**ACTIVITY**
Your answer must match, word for word, the lines from the one holding "Given: Click the Наименование text field" through the final line below, with pictures excluded.

**PROVIDED INFORMATION**

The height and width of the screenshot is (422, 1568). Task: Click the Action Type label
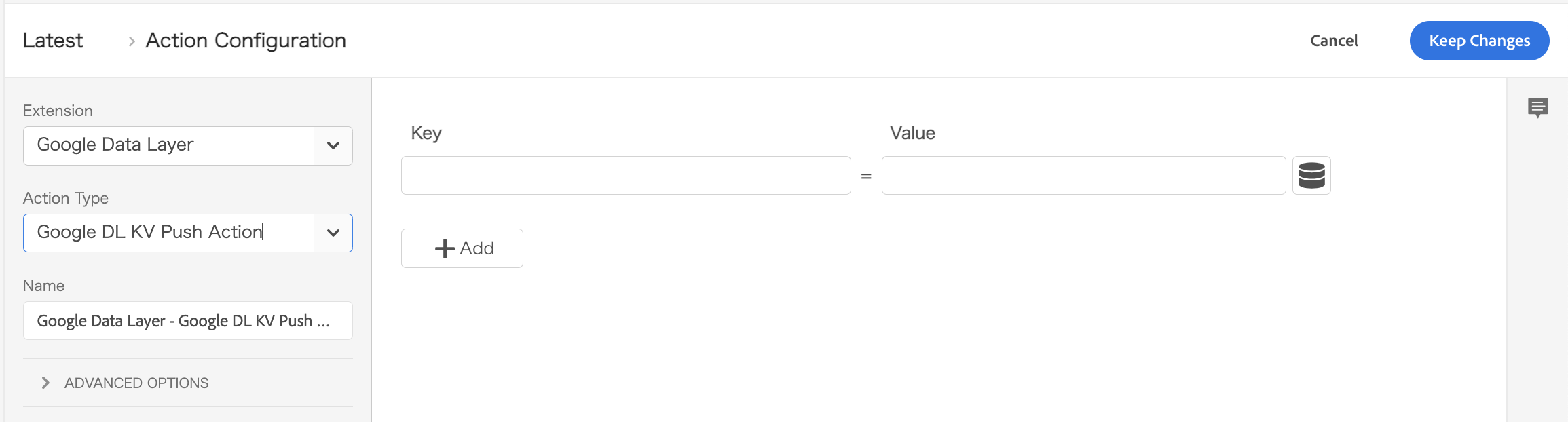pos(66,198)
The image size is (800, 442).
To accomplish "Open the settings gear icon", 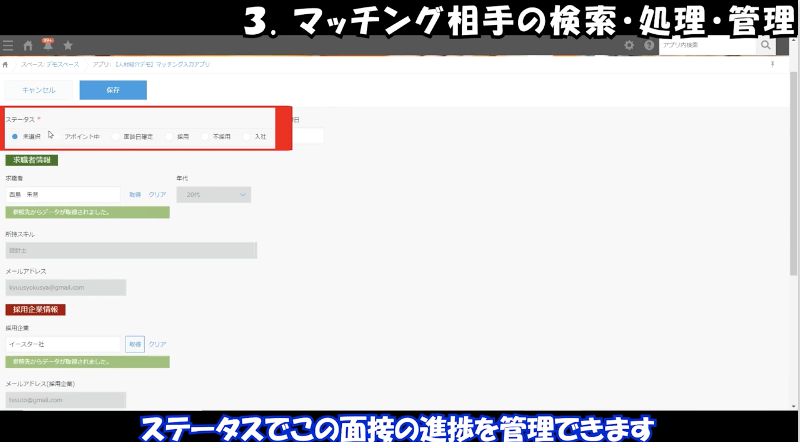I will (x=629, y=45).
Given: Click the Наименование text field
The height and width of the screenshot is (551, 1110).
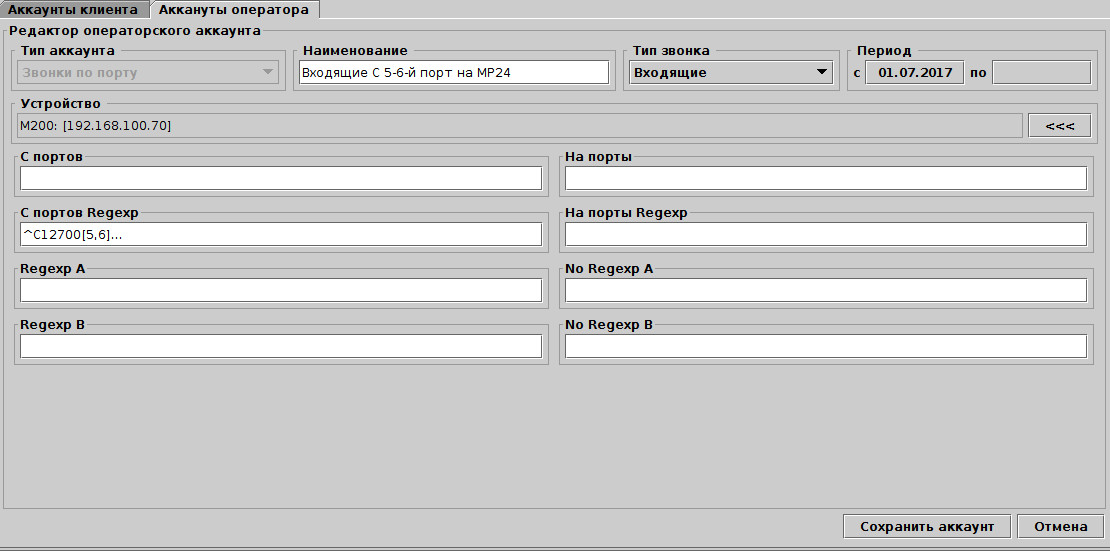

**RESULT OF THE TASK**
Given: Click the Наименование text field
The height and width of the screenshot is (551, 1110).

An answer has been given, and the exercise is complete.